Según la sentencia, desde el comienzo de la relación –cuando ella tenía 14 años y él 23–, D. N. H. ejercía un control abusivo, celos extremos, la aislaba socialmente, y la sometía a violencia física y psicológica, incluso amenazando a sus propios hijos.
Aunque la ley permite reducir la pena en casos de tentativa de homicidio “inapropiada”, el tribunal decidió aplicar la pena completa de 13 años debido a la “elevada peligrosidad” del acusado y a la violencia sistemática, prolongada y progresiva que sufrió la víctima.
La vocal Susana Blanc Gerzicich destacó en su voto que el imputado “instauró desde el inicio de la convivencia un régimen de control de sus actividades y comunicaciones, ejerciendo violencia física y psicológica, lo que se volvió un control absoluto después del primer hecho”.

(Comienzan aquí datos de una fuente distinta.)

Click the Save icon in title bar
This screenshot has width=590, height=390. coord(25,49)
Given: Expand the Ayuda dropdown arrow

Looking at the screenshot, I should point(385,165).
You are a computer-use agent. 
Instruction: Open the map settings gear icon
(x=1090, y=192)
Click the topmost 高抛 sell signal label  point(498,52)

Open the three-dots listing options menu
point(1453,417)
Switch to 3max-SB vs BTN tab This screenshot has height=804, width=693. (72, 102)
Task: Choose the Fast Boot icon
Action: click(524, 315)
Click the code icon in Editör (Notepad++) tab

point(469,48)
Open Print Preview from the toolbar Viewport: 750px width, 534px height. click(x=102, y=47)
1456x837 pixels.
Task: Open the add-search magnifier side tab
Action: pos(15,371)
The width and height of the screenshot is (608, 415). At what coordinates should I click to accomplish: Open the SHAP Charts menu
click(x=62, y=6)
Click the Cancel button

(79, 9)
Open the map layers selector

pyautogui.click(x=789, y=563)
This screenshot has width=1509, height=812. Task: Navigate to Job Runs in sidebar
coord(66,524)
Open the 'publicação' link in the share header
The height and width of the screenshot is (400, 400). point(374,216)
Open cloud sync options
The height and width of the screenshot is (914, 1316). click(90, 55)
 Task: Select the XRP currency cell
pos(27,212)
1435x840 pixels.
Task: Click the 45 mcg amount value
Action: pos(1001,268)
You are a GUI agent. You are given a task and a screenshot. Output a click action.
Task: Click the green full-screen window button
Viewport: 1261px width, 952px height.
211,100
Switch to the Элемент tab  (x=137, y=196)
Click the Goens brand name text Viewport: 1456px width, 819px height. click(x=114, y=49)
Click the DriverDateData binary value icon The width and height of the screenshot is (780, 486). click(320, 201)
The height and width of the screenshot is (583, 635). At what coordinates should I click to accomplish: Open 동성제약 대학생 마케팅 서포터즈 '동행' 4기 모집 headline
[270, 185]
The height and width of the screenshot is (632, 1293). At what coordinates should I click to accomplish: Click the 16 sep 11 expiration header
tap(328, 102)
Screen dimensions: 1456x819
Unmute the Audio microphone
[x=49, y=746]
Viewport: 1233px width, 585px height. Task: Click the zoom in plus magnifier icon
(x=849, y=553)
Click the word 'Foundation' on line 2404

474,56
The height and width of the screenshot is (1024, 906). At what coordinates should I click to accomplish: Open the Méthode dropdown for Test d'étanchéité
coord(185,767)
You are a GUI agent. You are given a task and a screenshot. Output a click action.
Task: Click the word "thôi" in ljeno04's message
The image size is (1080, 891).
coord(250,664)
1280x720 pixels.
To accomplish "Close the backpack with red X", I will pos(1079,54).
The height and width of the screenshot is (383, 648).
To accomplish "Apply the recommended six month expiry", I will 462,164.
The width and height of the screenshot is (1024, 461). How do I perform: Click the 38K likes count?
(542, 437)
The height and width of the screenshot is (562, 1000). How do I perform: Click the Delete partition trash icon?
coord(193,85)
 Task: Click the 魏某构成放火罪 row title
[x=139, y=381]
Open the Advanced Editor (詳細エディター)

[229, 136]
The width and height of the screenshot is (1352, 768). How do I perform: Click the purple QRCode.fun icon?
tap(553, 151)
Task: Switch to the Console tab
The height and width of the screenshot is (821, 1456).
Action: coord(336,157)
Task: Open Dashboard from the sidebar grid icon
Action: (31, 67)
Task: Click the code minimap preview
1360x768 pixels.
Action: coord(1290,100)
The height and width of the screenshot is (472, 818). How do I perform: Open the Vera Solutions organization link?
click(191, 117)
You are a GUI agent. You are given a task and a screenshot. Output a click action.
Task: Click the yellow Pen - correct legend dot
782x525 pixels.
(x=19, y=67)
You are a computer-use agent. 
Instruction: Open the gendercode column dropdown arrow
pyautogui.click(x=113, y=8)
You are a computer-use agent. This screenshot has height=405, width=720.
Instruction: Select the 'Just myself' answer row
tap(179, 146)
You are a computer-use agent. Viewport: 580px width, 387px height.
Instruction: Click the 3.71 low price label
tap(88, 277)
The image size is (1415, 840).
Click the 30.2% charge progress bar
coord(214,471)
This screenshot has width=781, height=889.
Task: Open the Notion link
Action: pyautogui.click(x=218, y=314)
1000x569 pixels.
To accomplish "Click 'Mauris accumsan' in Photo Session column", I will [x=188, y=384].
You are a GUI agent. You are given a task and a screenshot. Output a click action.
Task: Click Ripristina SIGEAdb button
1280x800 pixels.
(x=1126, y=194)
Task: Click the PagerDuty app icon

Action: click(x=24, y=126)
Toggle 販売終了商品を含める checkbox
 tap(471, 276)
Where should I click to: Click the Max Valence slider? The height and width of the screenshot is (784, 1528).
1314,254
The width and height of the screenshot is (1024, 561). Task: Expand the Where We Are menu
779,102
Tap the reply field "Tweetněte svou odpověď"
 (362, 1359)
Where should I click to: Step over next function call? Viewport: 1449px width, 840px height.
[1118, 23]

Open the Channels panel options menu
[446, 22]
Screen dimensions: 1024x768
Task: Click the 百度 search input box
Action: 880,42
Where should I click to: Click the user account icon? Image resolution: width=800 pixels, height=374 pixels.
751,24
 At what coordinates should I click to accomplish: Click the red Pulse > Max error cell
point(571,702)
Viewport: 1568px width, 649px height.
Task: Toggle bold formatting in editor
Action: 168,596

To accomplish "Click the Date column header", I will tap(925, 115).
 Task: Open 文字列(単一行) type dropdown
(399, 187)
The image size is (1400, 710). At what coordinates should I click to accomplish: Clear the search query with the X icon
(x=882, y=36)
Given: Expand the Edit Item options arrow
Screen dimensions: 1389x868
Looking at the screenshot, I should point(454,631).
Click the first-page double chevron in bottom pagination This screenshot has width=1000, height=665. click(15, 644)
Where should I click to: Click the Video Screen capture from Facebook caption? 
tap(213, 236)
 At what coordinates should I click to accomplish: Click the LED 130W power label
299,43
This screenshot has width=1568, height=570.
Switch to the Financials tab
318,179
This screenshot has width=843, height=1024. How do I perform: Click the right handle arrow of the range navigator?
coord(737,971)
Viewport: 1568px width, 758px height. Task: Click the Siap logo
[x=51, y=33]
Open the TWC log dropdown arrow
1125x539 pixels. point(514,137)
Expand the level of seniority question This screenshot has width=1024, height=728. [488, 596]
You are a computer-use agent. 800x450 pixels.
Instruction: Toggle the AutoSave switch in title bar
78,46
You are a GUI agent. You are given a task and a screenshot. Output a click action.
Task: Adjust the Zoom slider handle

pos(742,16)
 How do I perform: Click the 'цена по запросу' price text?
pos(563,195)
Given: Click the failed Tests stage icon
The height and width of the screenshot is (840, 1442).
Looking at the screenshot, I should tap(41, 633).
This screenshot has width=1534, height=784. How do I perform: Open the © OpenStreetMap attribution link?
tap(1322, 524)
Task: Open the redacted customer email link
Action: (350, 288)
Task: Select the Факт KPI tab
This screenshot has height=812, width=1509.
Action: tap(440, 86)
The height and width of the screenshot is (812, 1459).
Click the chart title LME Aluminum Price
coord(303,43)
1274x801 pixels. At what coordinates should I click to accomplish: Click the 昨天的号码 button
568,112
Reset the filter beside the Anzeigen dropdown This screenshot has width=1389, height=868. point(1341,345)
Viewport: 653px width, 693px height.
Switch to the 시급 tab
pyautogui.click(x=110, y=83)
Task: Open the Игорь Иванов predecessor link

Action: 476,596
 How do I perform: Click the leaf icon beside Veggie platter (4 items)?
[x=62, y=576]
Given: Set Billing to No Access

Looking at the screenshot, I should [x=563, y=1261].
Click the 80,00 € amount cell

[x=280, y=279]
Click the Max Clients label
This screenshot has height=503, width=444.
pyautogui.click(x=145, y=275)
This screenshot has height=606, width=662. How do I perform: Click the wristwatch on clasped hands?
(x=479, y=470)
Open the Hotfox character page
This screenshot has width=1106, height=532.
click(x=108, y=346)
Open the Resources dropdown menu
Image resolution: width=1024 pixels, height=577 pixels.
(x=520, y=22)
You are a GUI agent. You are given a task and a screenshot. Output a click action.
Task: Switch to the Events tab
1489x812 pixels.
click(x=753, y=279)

Al momento de fijar la condena, se consideró el gran daño causado, que afectó incluso a los hijos pequeños de la pareja. También se tuvo en cuenta que la víctima vivirá gran parte de su vida “disminuida físicamente, medicada, con riesgo de sufrir convulsiones de modo intempestivo”. Además, se subrayó el impacto en los hijos, quienes “se vieron privados de su madre, que se salvó de milagro, y de su padre, hoy condenado”.
El tribunal estuvo compuesto por los jueces Alfredo Fernando Villegas (presidente), Susana Blanc Gerzicich y Enrique Rodolfo Buteler, junto a jurados populares.